▸ **PROVIDED MATERIAL**:
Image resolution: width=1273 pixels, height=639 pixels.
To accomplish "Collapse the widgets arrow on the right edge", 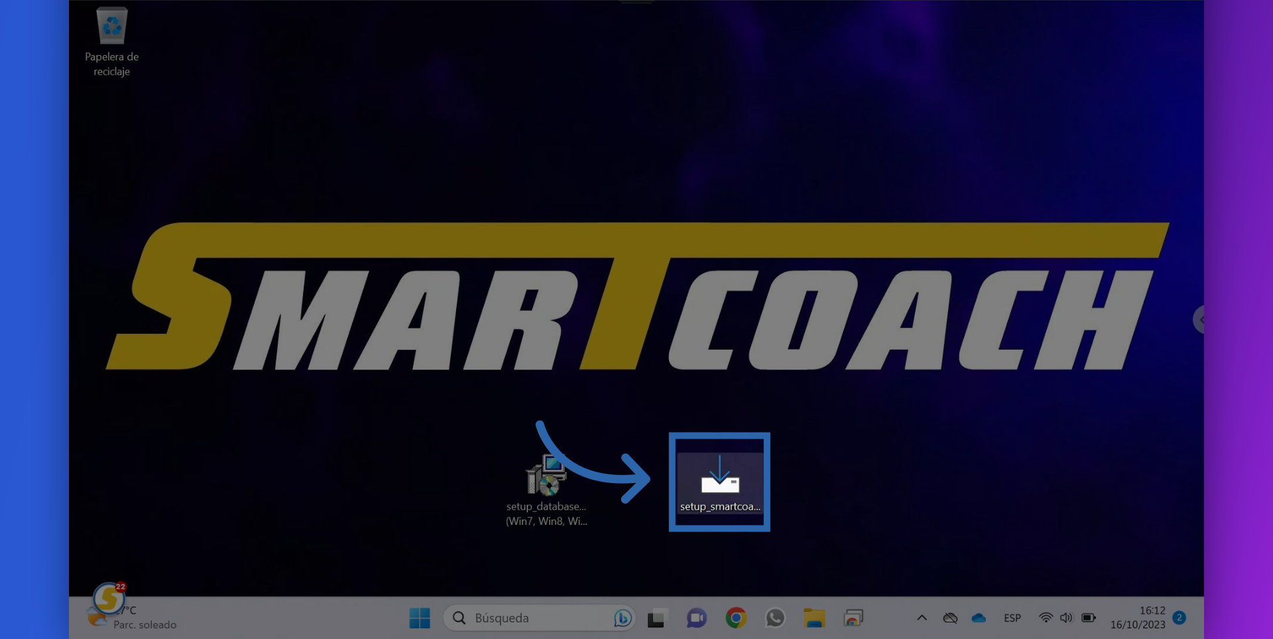I will pyautogui.click(x=1201, y=319).
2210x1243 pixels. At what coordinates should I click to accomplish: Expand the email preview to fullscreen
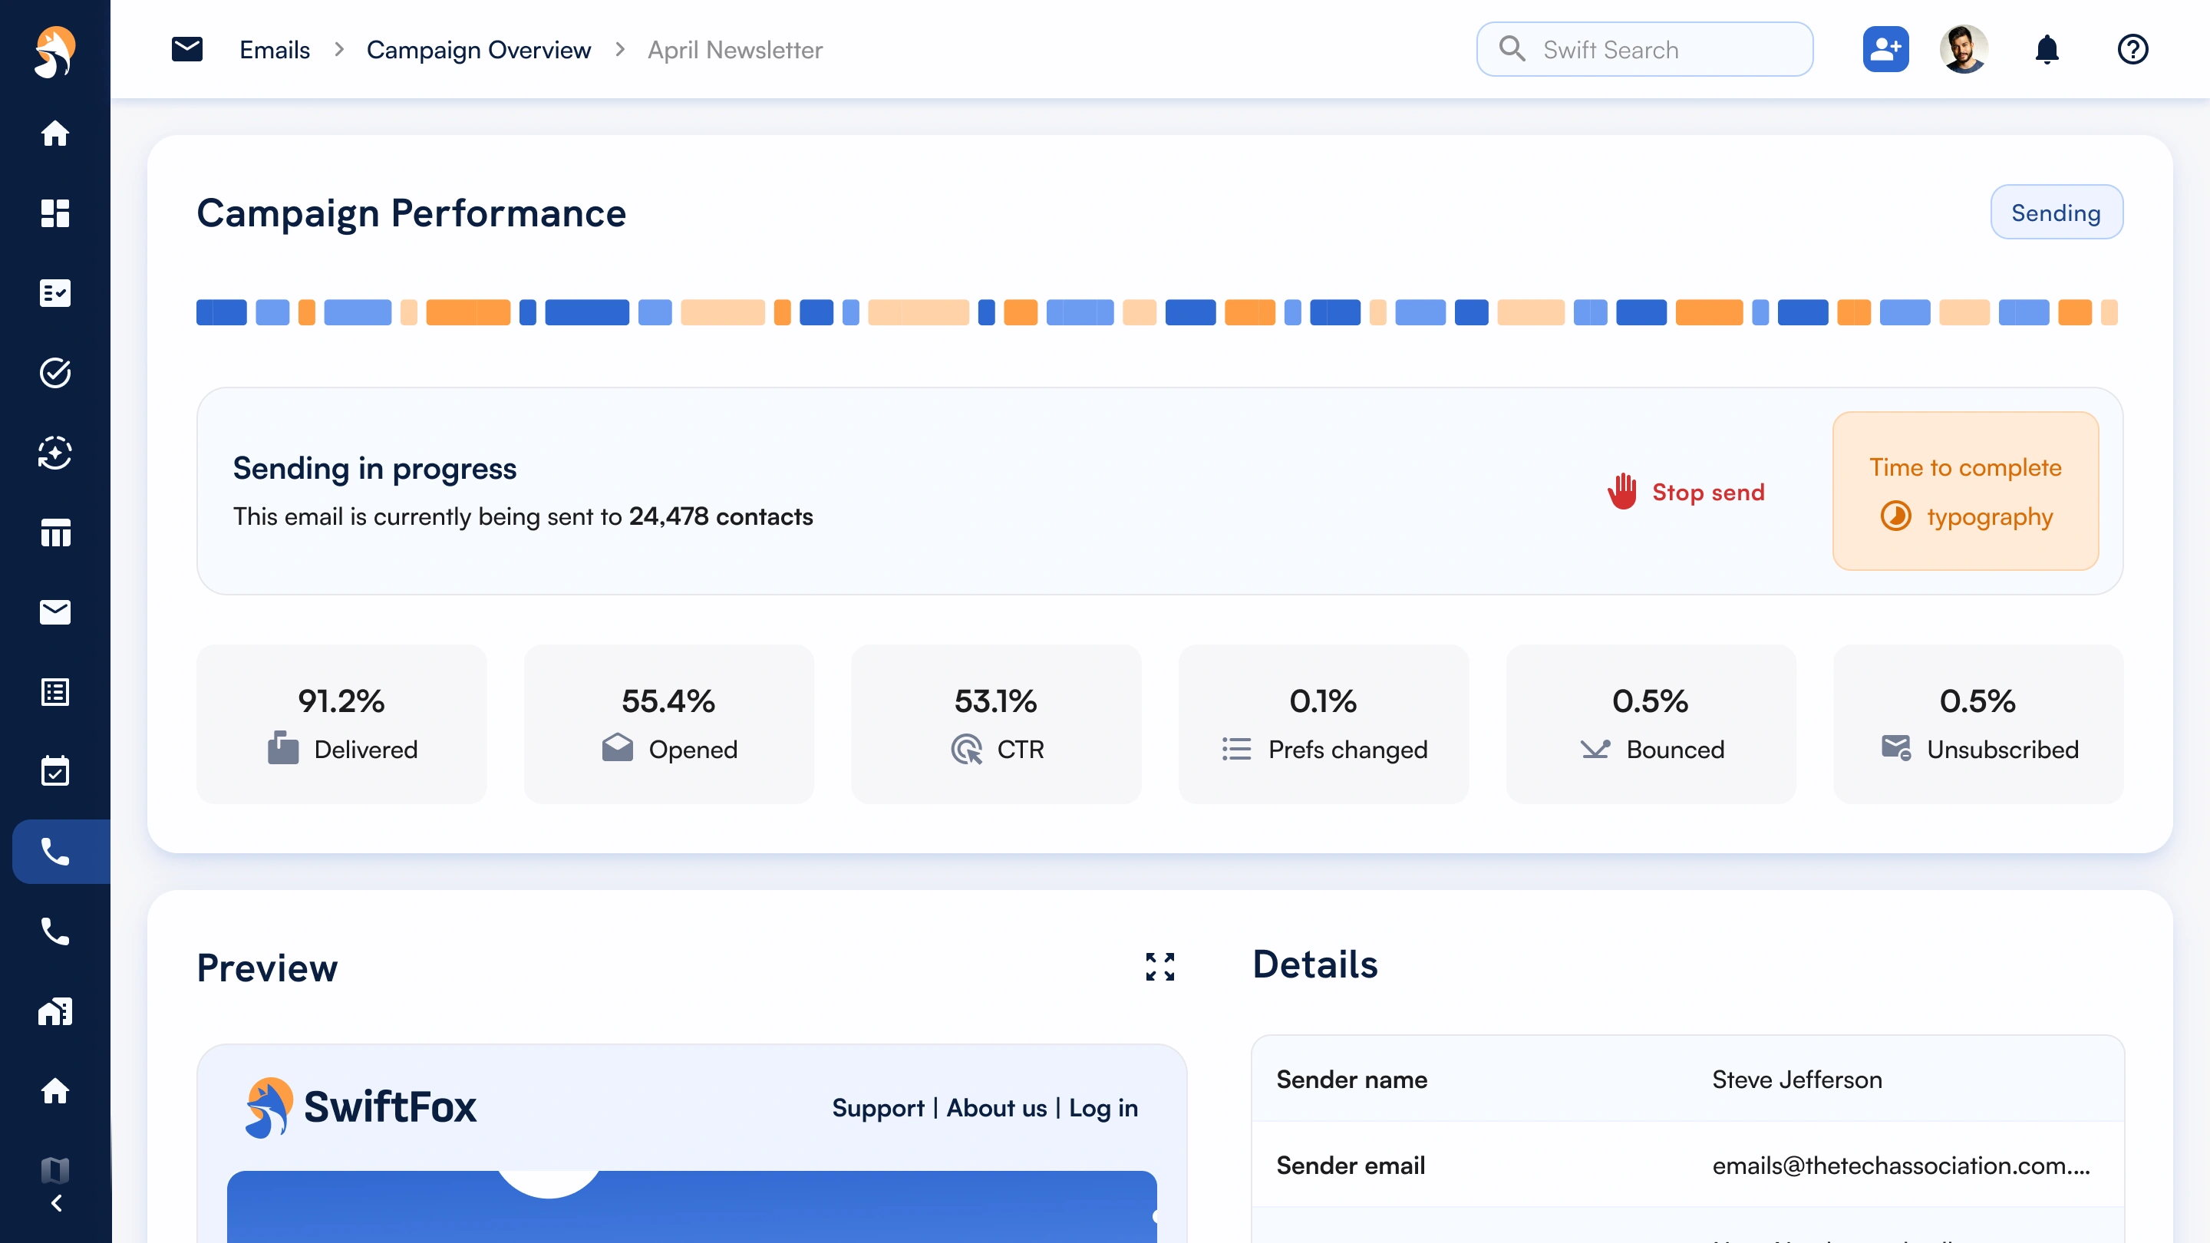point(1160,967)
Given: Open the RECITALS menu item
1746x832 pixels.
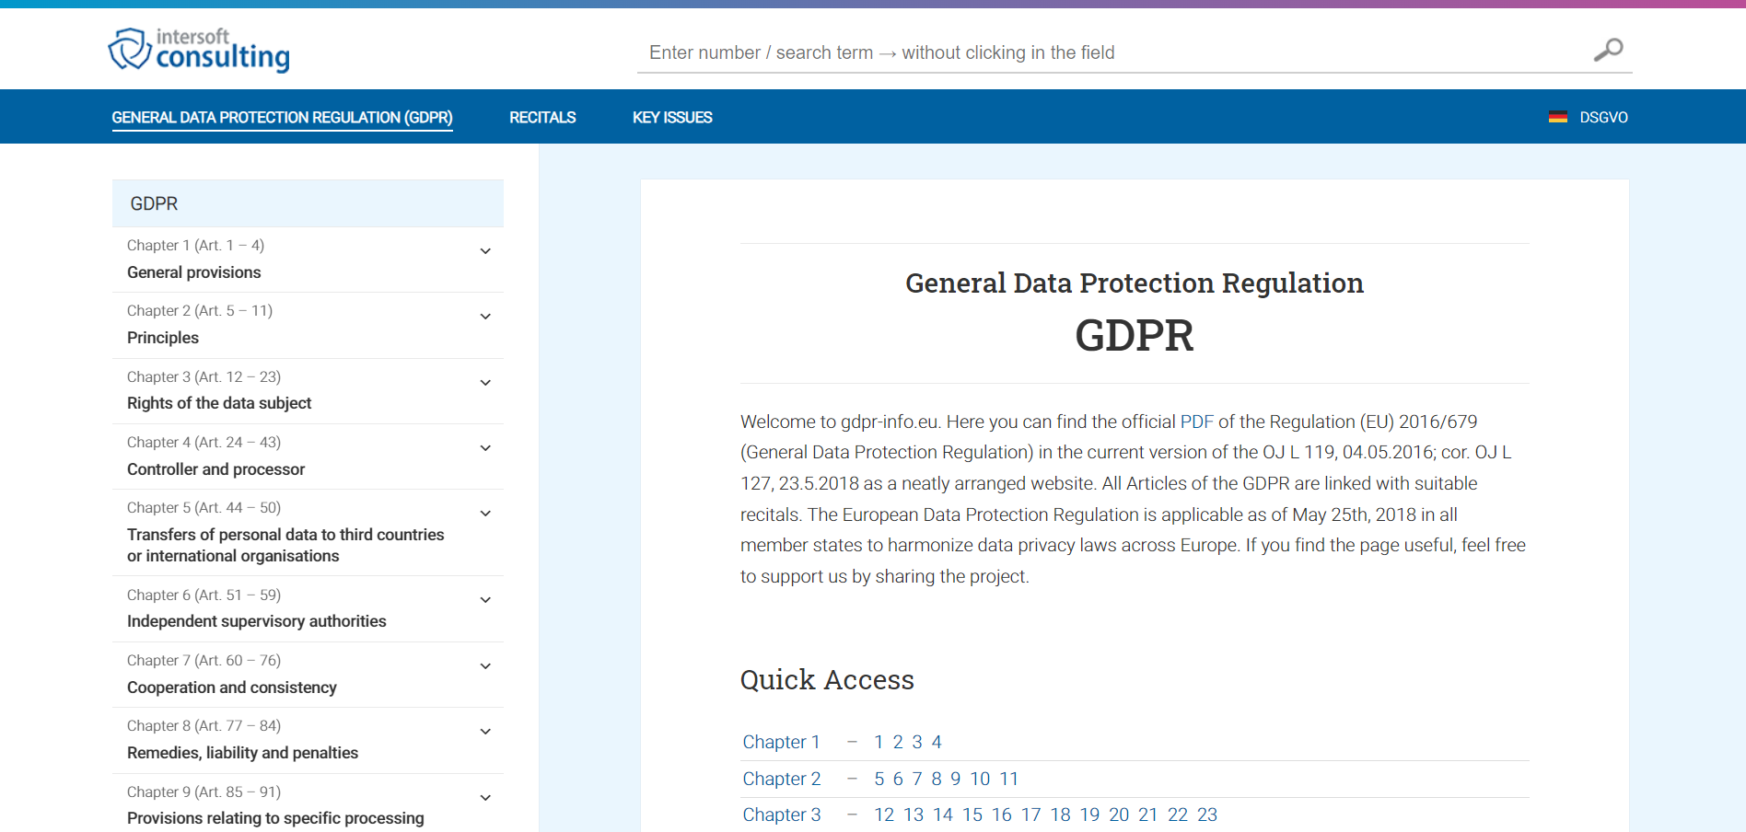Looking at the screenshot, I should (541, 117).
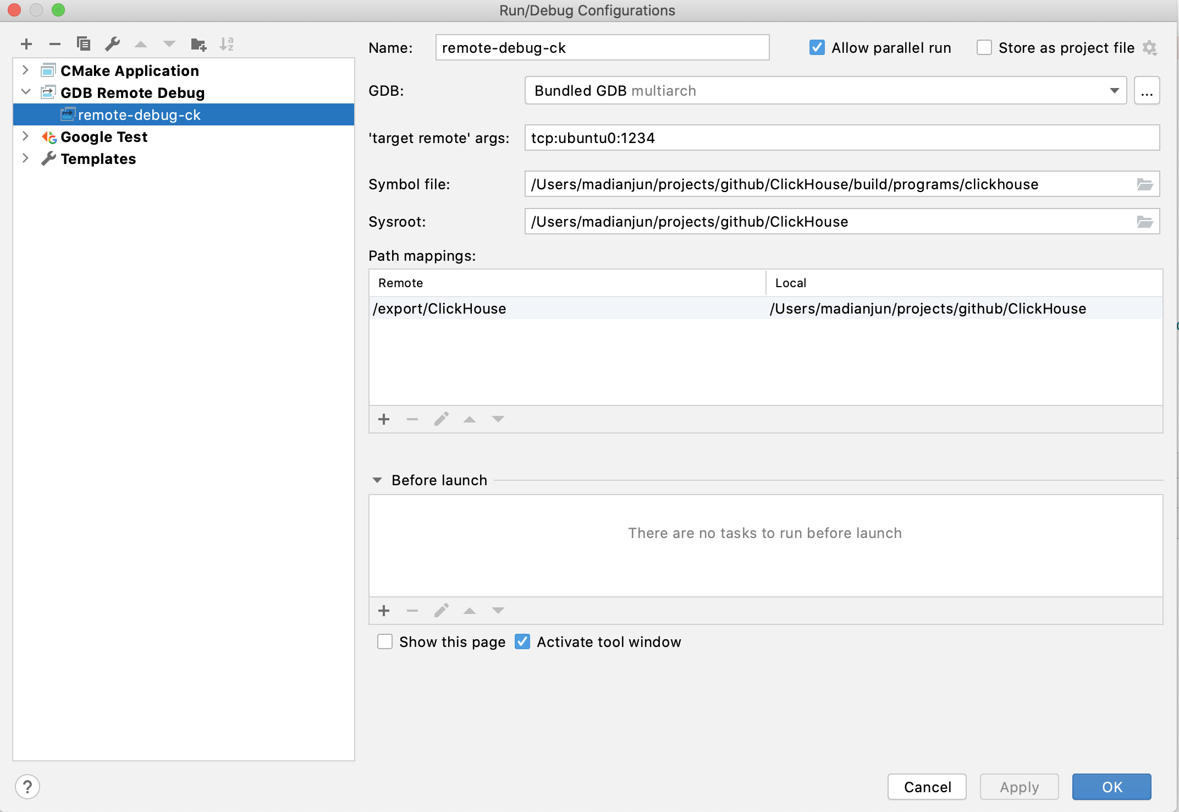Copy the current configuration
The height and width of the screenshot is (812, 1179).
click(x=84, y=44)
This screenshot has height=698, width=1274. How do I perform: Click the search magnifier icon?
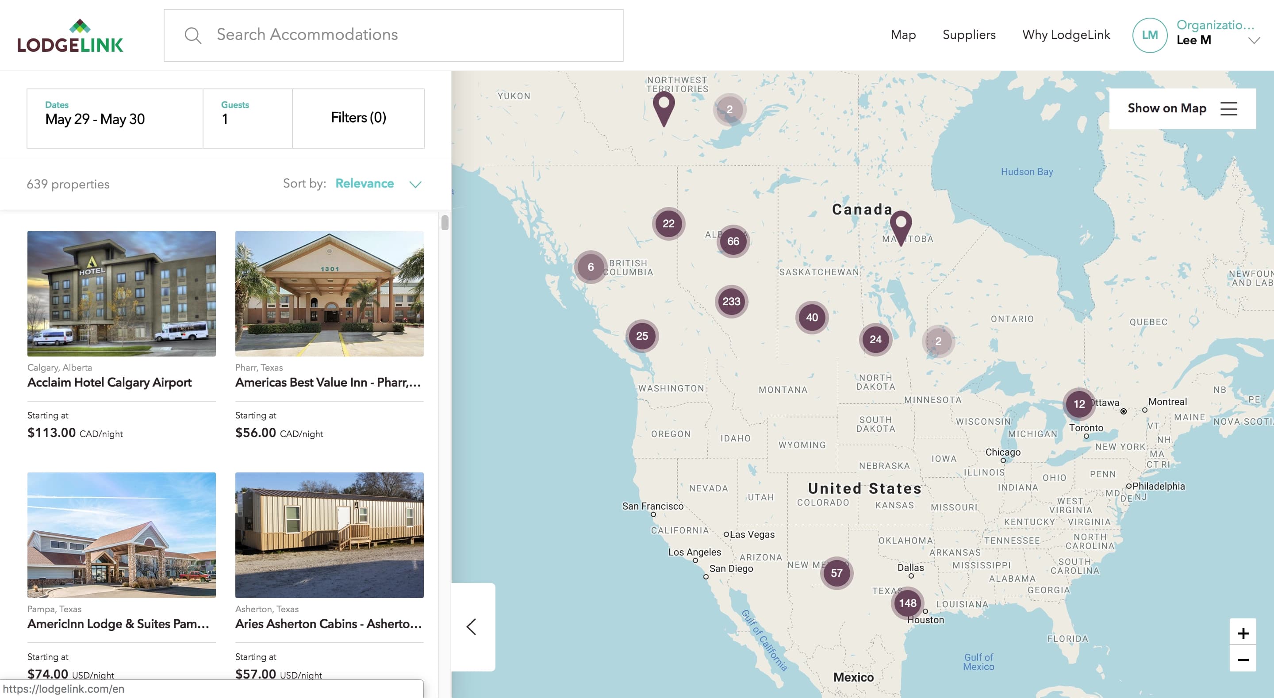click(192, 35)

▸ **DIRECTIONS**:
Retype the records above exactly, starting at the line that contains "2210x1243 pixels. At" and going through the last line, and leave out any pictures.

▸ **TASK SOLUTION**:
2210x1243 pixels. At what coordinates should I click to accomplish: Expand the email preview to fullscreen
point(1160,967)
Given: Open the RECITALS menu item
1746x832 pixels.
Looking at the screenshot, I should (541, 117).
Copy the current configuration
The height and width of the screenshot is (812, 1179).
click(x=84, y=44)
This screenshot has height=698, width=1274. How do I perform: Click the search magnifier icon?
click(192, 35)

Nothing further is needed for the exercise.